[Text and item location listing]
--

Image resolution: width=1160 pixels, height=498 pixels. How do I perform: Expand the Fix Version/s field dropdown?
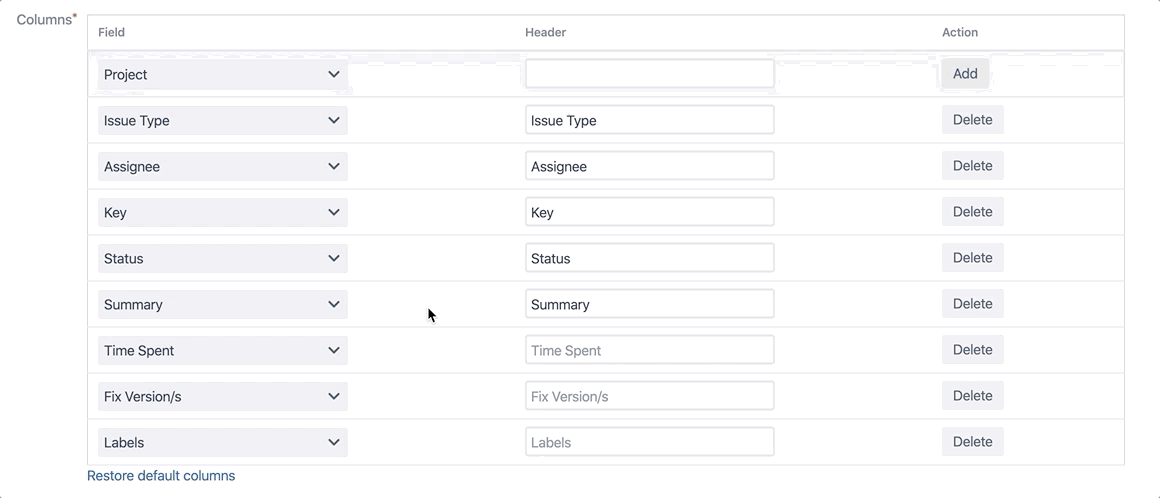[x=222, y=396]
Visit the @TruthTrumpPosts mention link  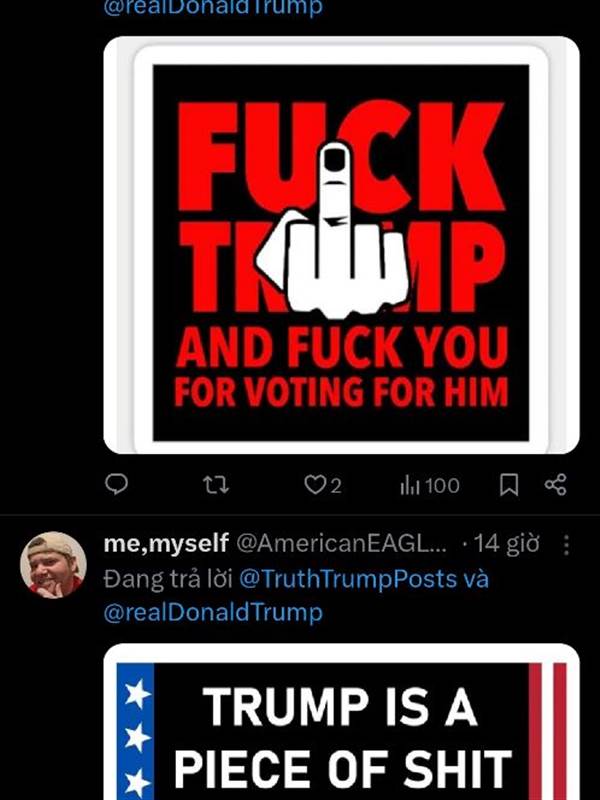coord(347,579)
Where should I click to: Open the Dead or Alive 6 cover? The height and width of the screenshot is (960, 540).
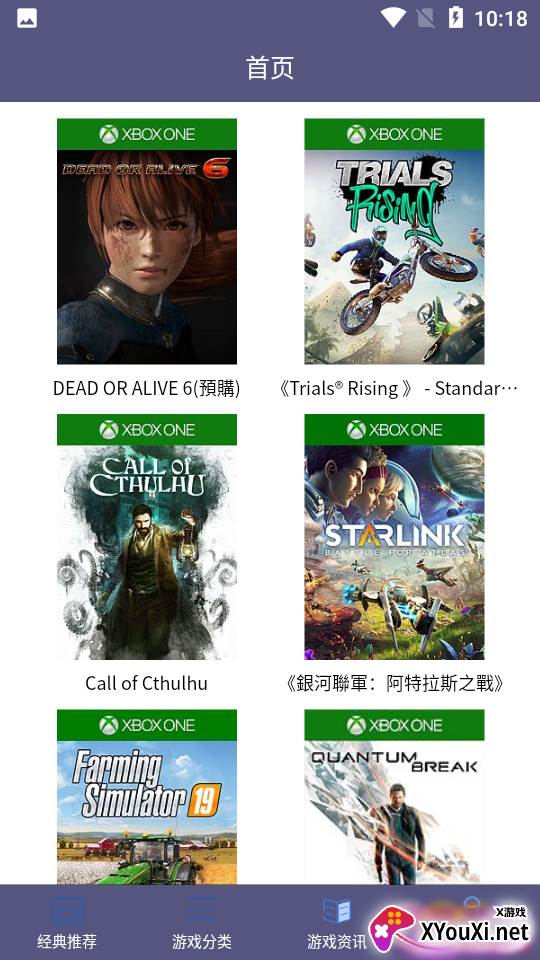pyautogui.click(x=147, y=241)
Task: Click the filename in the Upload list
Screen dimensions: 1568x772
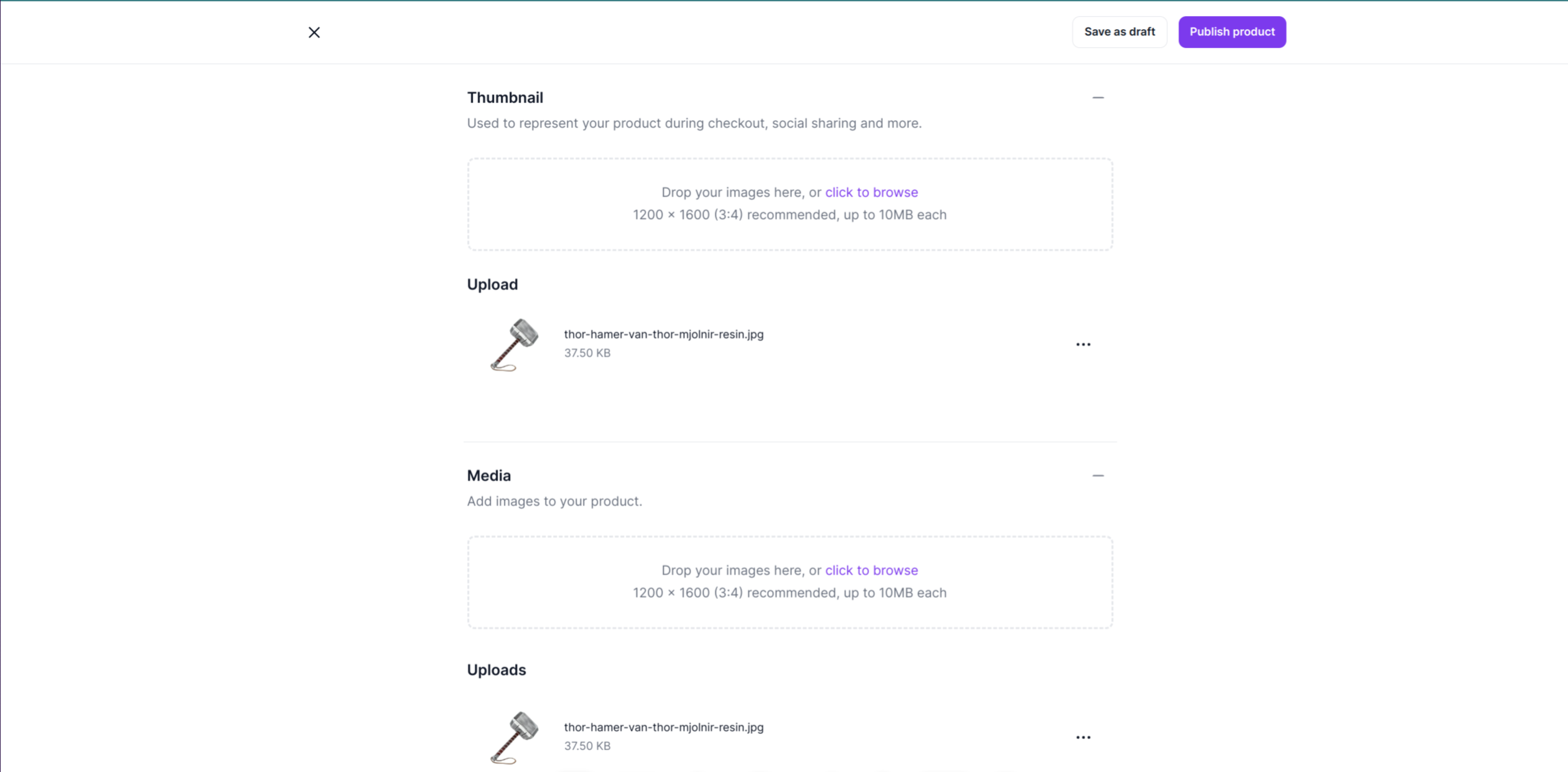Action: click(663, 334)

--

# Stated exercise:
Could you write out again the stretch of the listing above from the line containing "Where should I" through the end of the listing, requests included, with every coordinate in the answers multiplied by 1.35 and rounded to a whole number (halves rounded up)? Leave the pictures out.

# The result:
Where should I click to: Open the Dead or Alive 6 cover? The height and width of the screenshot is (960, 540).
pyautogui.click(x=198, y=325)
Task: Click the filename in the Upload list
Screen dimensions: 1568x772
Action: click(895, 451)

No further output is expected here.